A Vision Language Model for Generating Procedural Plant Architecture Representations from Simulated Images

arXiv cs.CV / 3/25/2026

💬 OpinionSignals & Early TrendsIdeas & Deep AnalysisModels & Research

Key Points

  • The paper introduces a vision-language model approach to generate 3D procedural plant architecture representations from simulated (synthetic) image inputs.
  • Instead of relying on 3D sensors or multi-view computer vision, the method encodes plant architecture as token sequences that a language model predicts, enabling organ-level geometric and topological parameter recovery.
  • Training and evaluation use a synthetic cowpea dataset generated with the Helios 3D plant simulator, where exact architectural parameters are available via XML ground truth.
  • The model shows strong performance in sequence prediction (token F1 of 0.73 with teacher forcing) and high similarity in autoregressive generation (BLEU-4 of 94.00% and ROUGE-L of 0.5182).
  • The authors conclude that organ-level architectural parameter extraction from images is feasible using a VLM and plan to extend the workflow to real-world imagery in future work.

Abstract

Three-dimensional (3D) procedural plant architecture models have emerged as an important tool for simulation-based studies of plant structure and function, extracting plant architectural parameters from field measurements, and for generating realistic plants in computer graphics. However, measuring the architectural parameters and nested structures for these models at the field scales remains prohibitively labor-intensive.

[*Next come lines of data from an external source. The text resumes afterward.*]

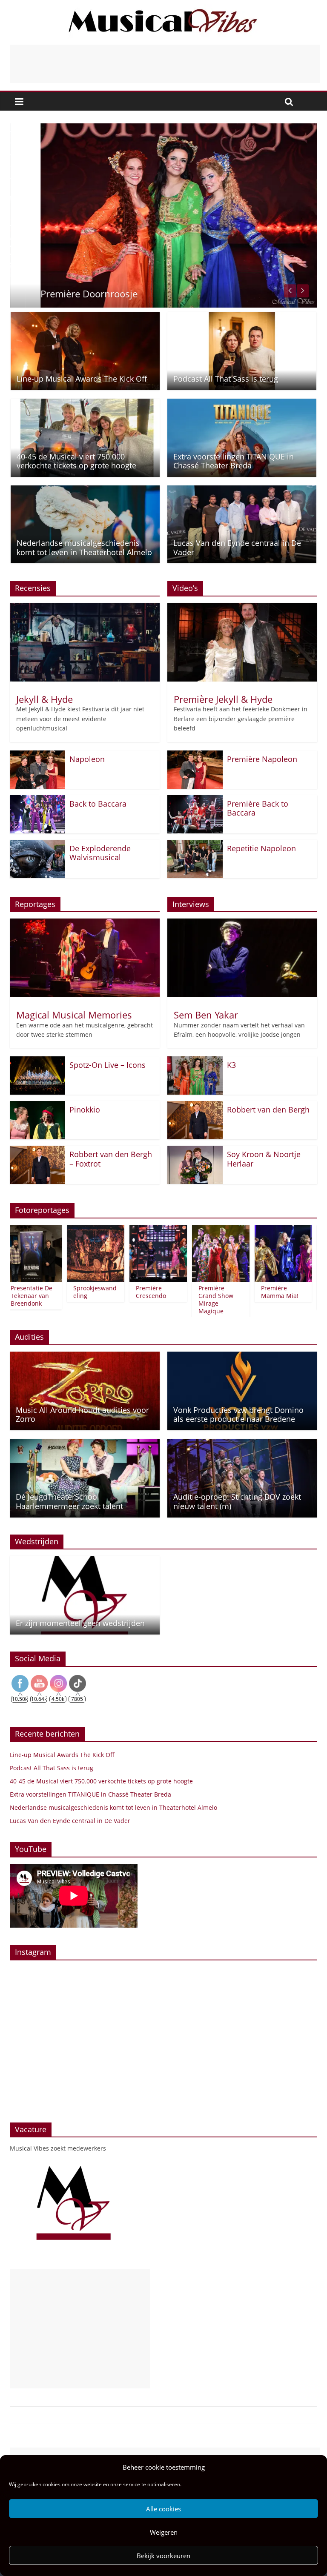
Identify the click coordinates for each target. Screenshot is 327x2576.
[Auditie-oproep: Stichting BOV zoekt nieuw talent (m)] (242, 1444)
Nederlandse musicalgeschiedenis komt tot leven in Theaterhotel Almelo (84, 547)
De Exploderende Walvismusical (100, 853)
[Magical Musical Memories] (85, 923)
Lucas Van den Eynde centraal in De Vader (237, 547)
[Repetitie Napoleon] (195, 845)
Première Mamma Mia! (260, 1292)
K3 (231, 1065)
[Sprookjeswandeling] (76, 1230)
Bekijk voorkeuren (163, 2555)
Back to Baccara (97, 804)
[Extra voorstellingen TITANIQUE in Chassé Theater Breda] (241, 403)
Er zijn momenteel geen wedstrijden (80, 1623)
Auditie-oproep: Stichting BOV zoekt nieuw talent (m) (237, 1501)
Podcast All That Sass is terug (225, 379)
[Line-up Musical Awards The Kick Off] (85, 317)
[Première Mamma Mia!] (264, 1230)
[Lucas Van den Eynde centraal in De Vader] (241, 490)
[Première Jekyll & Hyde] (242, 608)
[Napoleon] (37, 755)
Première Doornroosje (73, 293)
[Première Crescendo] (138, 1230)
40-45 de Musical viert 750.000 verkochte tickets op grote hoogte (76, 461)
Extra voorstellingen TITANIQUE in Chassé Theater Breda (233, 461)
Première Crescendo (131, 1292)
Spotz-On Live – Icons (107, 1065)
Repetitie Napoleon (261, 848)
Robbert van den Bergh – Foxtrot (110, 1159)
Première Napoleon (262, 759)
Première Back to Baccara (257, 808)
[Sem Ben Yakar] (242, 923)
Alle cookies (163, 2509)
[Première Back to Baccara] (195, 800)
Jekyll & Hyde (44, 699)
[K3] (195, 1061)
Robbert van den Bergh (268, 1109)
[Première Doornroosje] (163, 128)
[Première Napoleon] (195, 755)
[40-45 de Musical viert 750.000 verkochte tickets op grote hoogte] (85, 403)
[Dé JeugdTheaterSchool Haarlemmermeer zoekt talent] (85, 1444)
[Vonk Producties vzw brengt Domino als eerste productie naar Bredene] (242, 1356)
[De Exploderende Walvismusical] (37, 845)
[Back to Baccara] (37, 800)
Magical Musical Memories (74, 1014)
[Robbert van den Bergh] (195, 1106)
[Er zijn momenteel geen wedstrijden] (85, 1561)
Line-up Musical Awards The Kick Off (82, 379)
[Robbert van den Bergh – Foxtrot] (37, 1150)
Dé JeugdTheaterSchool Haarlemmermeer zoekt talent (69, 1501)
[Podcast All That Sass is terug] (241, 317)
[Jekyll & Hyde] (85, 608)
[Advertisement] (165, 64)
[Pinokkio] (37, 1106)
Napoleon (87, 759)
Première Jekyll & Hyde (223, 699)
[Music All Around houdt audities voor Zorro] (85, 1356)
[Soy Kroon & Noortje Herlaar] (195, 1150)
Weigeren (164, 2532)
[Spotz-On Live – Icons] (37, 1061)
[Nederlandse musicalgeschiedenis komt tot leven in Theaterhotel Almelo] (85, 490)
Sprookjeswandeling (75, 1292)
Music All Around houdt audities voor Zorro (82, 1414)
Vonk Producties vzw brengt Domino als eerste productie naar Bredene (238, 1414)
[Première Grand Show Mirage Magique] (201, 1230)
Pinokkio (84, 1109)
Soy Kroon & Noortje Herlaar (264, 1159)
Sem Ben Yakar (206, 1014)
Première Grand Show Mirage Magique (196, 1299)
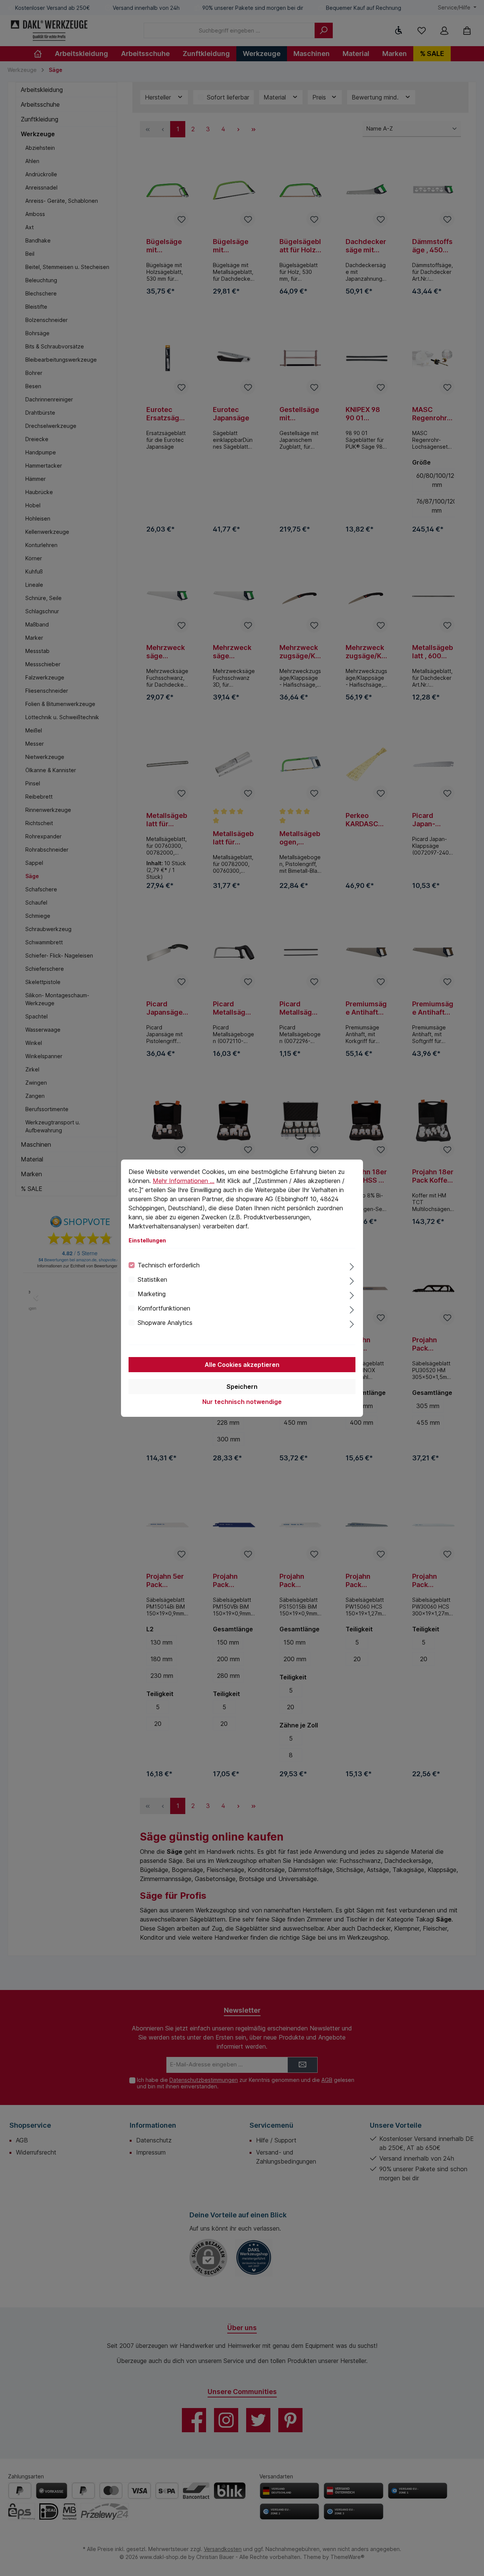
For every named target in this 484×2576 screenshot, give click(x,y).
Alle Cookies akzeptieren (242, 1364)
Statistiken (152, 1279)
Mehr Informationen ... (183, 1181)
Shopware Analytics (165, 1322)
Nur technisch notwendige (242, 1401)
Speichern (242, 1386)
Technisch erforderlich (169, 1265)
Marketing (152, 1294)
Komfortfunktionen (164, 1308)
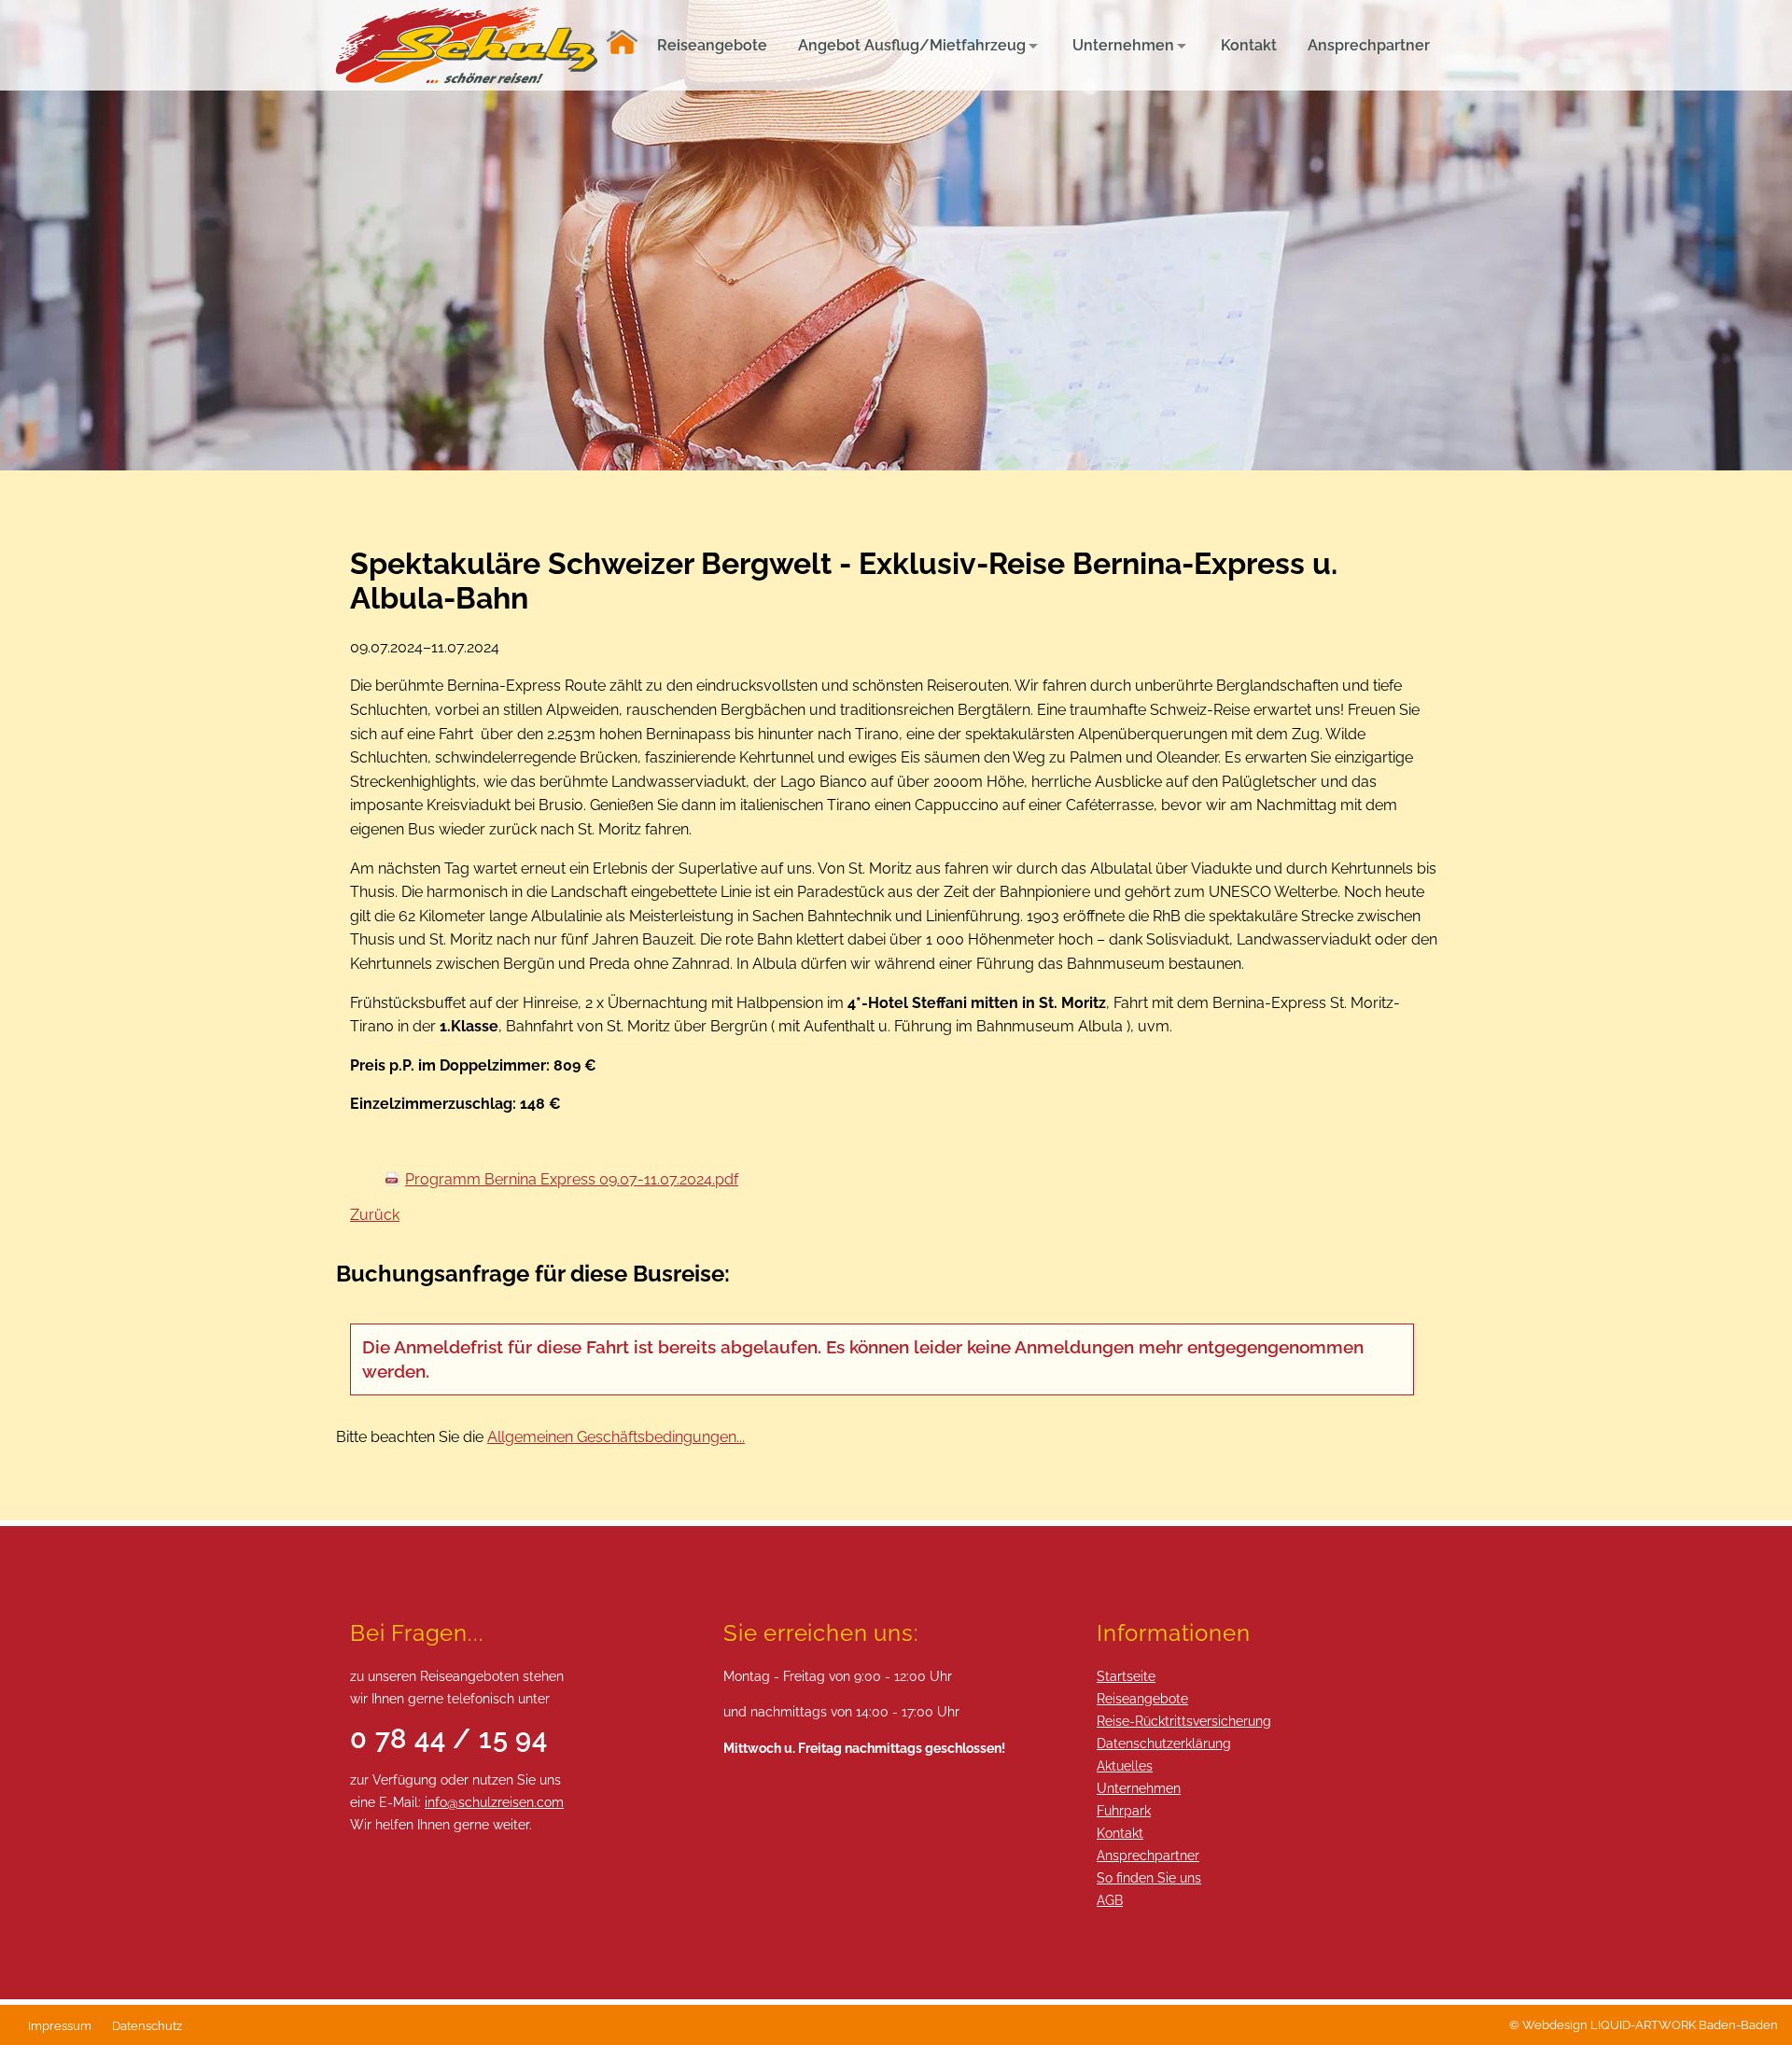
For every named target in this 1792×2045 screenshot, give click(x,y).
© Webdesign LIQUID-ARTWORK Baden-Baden (1643, 2025)
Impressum (59, 2026)
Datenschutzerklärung (1164, 1743)
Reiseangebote (1142, 1698)
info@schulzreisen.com (494, 1802)
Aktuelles (1125, 1765)
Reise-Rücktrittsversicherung (1184, 1721)
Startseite (1126, 1676)
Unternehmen (1139, 1788)
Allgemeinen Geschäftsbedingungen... (616, 1437)
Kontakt (1120, 1833)
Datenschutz (147, 2026)
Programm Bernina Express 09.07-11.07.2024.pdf (571, 1179)
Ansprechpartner (1148, 1855)
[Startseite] (622, 45)
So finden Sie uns (1149, 1877)
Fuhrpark (1124, 1810)
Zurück (374, 1215)
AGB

We present a novel algorithm that generates a 3D plant architecture from an image, creating a functional structural plant model that reflects organ-level geometric and topological parameters and provides a more comprehensive representation of the plant's architecture. Instead of using 3D sensors or processing multi-view images with computer vision to obtain the 3D structure of plants, we proposed a method that generates token sequences that encode a procedural definition of plant architecture. This work used only synthetic images for training and testing, with exact architectural parameters known, allowing testing of the hypothesis that organ-level architectural parameters could be extracted from image data using a vision-language model (VLM). A synthetic dataset of cowpea plant images was generated using the Helios 3D plant simulator, with the detailed plant architecture encoded in XML files. We developed a plant architecture tokenizer for the XML file defining plant architecture, converting it into a token sequence that a language model can predict. The model achieved a token F1 score of 0.73 during teacher-forced training. Evaluation of the model was performed through autoregressive generation, achieving a BLEU-4 score of 94.00% and a ROUGE-L score of 0.5182. This led to the conclusion that such plant architecture model generation and parameter extraction were possible from synthetic images; thus, future work will extend the approach to real imagery data.